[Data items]
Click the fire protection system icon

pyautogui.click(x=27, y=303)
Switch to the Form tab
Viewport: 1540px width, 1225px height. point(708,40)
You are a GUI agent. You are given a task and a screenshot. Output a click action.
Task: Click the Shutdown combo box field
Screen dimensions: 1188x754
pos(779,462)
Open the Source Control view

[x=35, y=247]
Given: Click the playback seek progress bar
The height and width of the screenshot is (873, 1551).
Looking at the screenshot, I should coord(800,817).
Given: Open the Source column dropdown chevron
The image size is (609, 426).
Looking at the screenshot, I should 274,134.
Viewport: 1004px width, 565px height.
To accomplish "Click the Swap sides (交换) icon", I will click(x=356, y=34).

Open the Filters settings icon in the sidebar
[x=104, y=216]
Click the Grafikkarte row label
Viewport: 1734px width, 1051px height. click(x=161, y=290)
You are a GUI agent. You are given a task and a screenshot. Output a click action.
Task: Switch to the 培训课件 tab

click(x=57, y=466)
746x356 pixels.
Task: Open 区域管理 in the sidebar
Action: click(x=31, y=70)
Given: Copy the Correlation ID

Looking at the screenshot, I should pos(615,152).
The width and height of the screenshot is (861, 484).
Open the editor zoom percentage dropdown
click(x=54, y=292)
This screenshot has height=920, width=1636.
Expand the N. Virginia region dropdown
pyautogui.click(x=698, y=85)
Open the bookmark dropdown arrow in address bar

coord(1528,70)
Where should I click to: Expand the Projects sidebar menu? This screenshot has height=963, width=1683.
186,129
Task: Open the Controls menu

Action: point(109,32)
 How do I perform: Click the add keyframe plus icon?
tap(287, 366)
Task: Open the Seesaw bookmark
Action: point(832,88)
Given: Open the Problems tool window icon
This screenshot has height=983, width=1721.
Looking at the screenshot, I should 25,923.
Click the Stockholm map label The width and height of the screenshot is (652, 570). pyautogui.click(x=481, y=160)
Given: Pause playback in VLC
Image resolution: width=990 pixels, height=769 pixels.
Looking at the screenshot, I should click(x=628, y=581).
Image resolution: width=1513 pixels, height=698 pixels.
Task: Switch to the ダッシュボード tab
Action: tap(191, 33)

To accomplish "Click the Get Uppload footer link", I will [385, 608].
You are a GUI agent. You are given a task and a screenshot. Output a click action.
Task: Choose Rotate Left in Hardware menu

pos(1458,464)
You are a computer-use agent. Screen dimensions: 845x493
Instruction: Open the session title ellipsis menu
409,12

• **WHAT TO DO**:
Restate each record above exactly, leaving nothing out.

• **COMPLETED EXERCISE**:
Click the fire protection system icon

pyautogui.click(x=27, y=303)
Switch to the Form tab
Viewport: 1540px width, 1225px height. point(708,40)
You are a GUI agent. You are given a task and a screenshot. Output a click action.
Task: Click the Shutdown combo box field
Screen dimensions: 1188x754
pos(779,462)
Open the Source Control view

[x=35, y=247]
Given: Click the playback seek progress bar
The height and width of the screenshot is (873, 1551).
Looking at the screenshot, I should coord(800,817).
Given: Open the Source column dropdown chevron
The image size is (609, 426).
Looking at the screenshot, I should 274,134.
Viewport: 1004px width, 565px height.
To accomplish "Click the Swap sides (交换) icon", I will click(x=356, y=34).

Open the Filters settings icon in the sidebar
[x=104, y=216]
Click the Grafikkarte row label
Viewport: 1734px width, 1051px height. click(x=161, y=290)
You are a GUI agent. You are given a task and a screenshot. Output a click action.
Task: Switch to the 培训课件 tab

click(x=57, y=466)
746x356 pixels.
Task: Open 区域管理 in the sidebar
Action: click(x=31, y=70)
Given: Copy the Correlation ID

Looking at the screenshot, I should pos(615,152).
The width and height of the screenshot is (861, 484).
Open the editor zoom percentage dropdown
click(x=54, y=292)
This screenshot has height=920, width=1636.
Expand the N. Virginia region dropdown
pyautogui.click(x=698, y=85)
Open the bookmark dropdown arrow in address bar

coord(1528,70)
Where should I click to: Expand the Projects sidebar menu? This screenshot has height=963, width=1683.
186,129
Task: Open the Controls menu

Action: point(109,32)
 How do I perform: Click the add keyframe plus icon?
tap(287, 366)
Task: Open the Seesaw bookmark
Action: point(832,88)
Given: Open the Problems tool window icon
This screenshot has height=983, width=1721.
Looking at the screenshot, I should 25,923.
Click the Stockholm map label The width and height of the screenshot is (652, 570). pyautogui.click(x=481, y=160)
Given: Pause playback in VLC
Image resolution: width=990 pixels, height=769 pixels.
Looking at the screenshot, I should click(x=628, y=581).
Image resolution: width=1513 pixels, height=698 pixels.
Task: Switch to the ダッシュボード tab
Action: tap(191, 33)

To accomplish "Click the Get Uppload footer link", I will [385, 608].
You are a GUI agent. You are given a task and a screenshot. Output a click action.
Task: Choose Rotate Left in Hardware menu

pos(1458,464)
You are a computer-use agent. Screen dimensions: 845x493
Instruction: Open the session title ellipsis menu
409,12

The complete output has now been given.